───── Dataset excerpts ─────

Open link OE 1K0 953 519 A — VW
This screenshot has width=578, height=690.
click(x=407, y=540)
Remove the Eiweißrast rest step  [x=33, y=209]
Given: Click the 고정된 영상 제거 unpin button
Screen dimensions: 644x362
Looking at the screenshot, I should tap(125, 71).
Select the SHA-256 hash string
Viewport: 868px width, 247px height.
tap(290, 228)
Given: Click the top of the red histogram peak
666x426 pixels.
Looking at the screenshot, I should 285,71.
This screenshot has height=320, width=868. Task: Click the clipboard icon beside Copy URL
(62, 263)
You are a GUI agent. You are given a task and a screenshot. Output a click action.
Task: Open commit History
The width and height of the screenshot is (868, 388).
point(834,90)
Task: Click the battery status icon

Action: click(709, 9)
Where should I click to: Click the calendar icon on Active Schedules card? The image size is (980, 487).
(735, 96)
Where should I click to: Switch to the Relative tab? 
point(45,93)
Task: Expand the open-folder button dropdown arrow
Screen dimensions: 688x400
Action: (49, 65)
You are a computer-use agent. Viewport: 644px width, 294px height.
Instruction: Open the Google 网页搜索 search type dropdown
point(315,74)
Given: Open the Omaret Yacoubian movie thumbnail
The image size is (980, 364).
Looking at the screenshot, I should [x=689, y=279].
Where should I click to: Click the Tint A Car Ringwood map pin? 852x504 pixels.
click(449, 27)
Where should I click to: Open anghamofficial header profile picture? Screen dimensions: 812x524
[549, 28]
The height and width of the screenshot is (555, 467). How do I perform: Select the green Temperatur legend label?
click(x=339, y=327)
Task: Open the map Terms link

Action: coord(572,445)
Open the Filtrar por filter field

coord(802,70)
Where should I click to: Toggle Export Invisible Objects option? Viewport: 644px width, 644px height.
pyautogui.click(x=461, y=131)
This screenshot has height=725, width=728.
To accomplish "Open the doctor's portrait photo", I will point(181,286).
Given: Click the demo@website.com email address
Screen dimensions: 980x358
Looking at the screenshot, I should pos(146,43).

─────

__Your objective__
Copy all lines from the listing that contain "agent".

__Problem solution__
You are a GUI agent. You are given a task and a screenshot. Output a click action.
You are a computer-use agent. Viewport: 644px width, 294px height.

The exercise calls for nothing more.